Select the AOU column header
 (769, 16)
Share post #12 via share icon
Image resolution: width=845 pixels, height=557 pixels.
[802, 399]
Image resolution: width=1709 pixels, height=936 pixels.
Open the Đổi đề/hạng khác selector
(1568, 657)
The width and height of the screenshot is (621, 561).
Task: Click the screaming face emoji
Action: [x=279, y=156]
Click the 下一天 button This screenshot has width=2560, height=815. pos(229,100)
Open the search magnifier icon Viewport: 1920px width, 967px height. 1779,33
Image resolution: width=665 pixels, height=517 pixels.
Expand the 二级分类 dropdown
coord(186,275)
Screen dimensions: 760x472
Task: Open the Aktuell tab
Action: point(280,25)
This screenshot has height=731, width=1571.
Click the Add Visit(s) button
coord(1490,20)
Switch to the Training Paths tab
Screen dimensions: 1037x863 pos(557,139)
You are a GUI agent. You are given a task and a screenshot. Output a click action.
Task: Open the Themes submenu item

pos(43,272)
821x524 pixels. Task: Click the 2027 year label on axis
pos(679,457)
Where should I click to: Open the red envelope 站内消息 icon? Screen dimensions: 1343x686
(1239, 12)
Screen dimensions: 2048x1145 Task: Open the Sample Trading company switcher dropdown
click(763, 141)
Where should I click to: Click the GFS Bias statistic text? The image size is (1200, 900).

Request =
Rewrite all the items above with "Image size" in place of every "Image resolution", leaving everything else unchanged.

Answer to this problem =
Select the AOU column header
 (769, 16)
Share post #12 via share icon
Image size: width=845 pixels, height=557 pixels.
[802, 399]
Image size: width=1709 pixels, height=936 pixels.
Open the Đổi đề/hạng khác selector
(1568, 657)
The width and height of the screenshot is (621, 561).
Task: Click the screaming face emoji
Action: [x=279, y=156]
Click the 下一天 button This screenshot has width=2560, height=815. pos(229,100)
Open the search magnifier icon Viewport: 1920px width, 967px height. 1779,33
Image size: width=665 pixels, height=517 pixels.
Expand the 二级分类 dropdown
coord(186,275)
Screen dimensions: 760x472
Task: Open the Aktuell tab
Action: point(280,25)
This screenshot has height=731, width=1571.
Click the Add Visit(s) button
coord(1490,20)
Switch to the Training Paths tab
Screen dimensions: 1037x863 pos(557,139)
You are a GUI agent. You are given a task and a screenshot. Output a click action.
Task: Open the Themes submenu item

pos(43,272)
821x524 pixels. Task: Click the 2027 year label on axis
pos(679,457)
Where should I click to: Open the red envelope 站内消息 icon? Screen dimensions: 1343x686
(1239, 12)
Screen dimensions: 2048x1145 Task: Open the Sample Trading company switcher dropdown
click(763, 141)
Where should I click to: Click the GFS Bias statistic text? The image size is (1200, 900).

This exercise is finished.